R No, il problema non è dare troppo amore agli altri, perchè l’amore sano non ha mai fatto del male a nessuno. Il problema è darne troppo poco a se stessi e a un certo punto smarrire il rispetto di sè, la salvaguardia dei propri confini, anteponendo la cura di un altro alla cura di se stessi. Questo non va bene neppure se si tratta di crescere un neonato o un disabile, perchè anche in quei casi bisogna saper chiedere aiuto per trovare spazi di riposo e di tranquillità, senza annullarsi completamente. Il problema vero è non concedersi il permesso, non riconoscere di avere dei diritti inalienabili, dei gusti precisi, delle esigenze che nessuna relazione può misconoscere o deliberatamente ignorare.

D. Allora l’empatia è pericolosa?
R. L’empatia non è pericolosa, è benedetta, perchè ci consente di entrare in connessione profonda con gli altri e il loro sentire. È pericolosa la stupidità, che fa pensare ad alcune persone, le vittime, come sono stata io in passato, di anteporre il bene altrui al proprio, o di perseguire il benessere di un’altra persona a discapito e a danno, anche grave, dei propri bisogni.

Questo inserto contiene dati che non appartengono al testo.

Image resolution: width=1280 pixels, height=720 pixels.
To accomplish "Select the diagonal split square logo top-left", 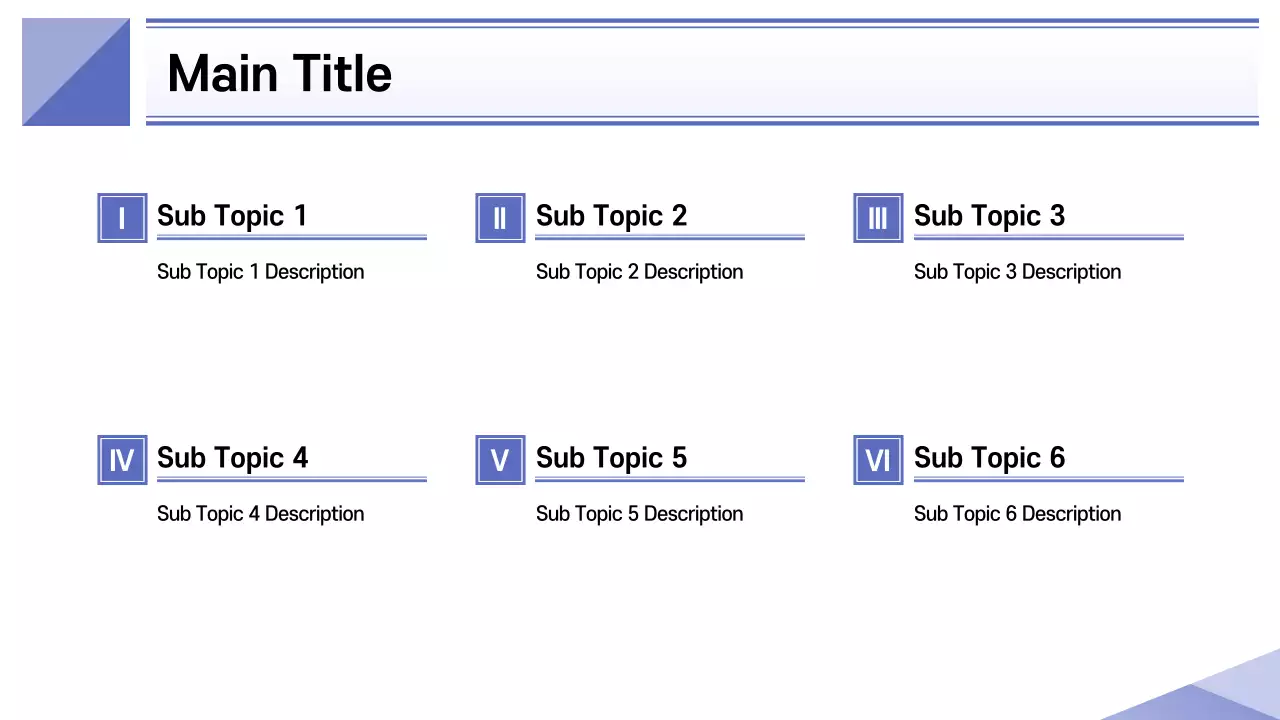I will (x=76, y=72).
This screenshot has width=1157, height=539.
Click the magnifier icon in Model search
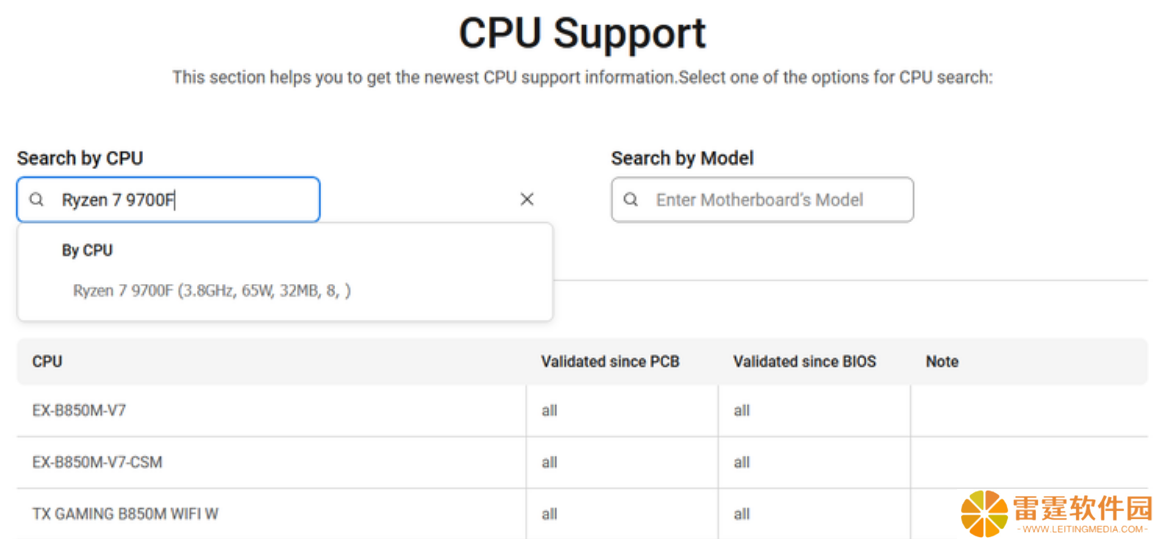tap(631, 199)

D. Qual è il modello da seguire, se ce n’è uno?
R. Per me è il modello dell’amore incondizionato di Gesù, un amore disposto al supremo sacrificio, ma senza rinunciare alla propria dignità e alla propria missione, e senza risparmiare parole e atteggiamenti assertivi e risoluti nel combattere l’errore. Nel caso delle vittime, seguire l’esempio di Gesù significa rifiutare ogni forma di manipolazione e violenza, anche se arriva da una persona a cui teniamo molto (partner, genitore, figlio, amico del cuore, ecc.).

D. Qual è il sentimento più frequente negli abusati?
R. Il sentimento che provavo frequentemente quando mi comportavo da vittima era il dolore. Ogni volta che il mio partner mi tradiva, o mi maltrattava, io provavo sempre sorpresa e dolore. Ero convinta che il mio perseverare, la mia pazienza, la mia accondiscendenza prima o poi lo avrebbero cambiato e lui avrebbe imparato ad amarmi. Ma non è mai successo, non poteva succedere, perchè i narcisisti patologici non possono cambiare. Ogni qualvolta lo sperimentavo, io provavo un dolore sordo immenso e mi sentivo sempre vicina alla morte. Col passare degli anni mi sono resa sempre più conto che quel dolore prima o poi mi avrebbe annientato.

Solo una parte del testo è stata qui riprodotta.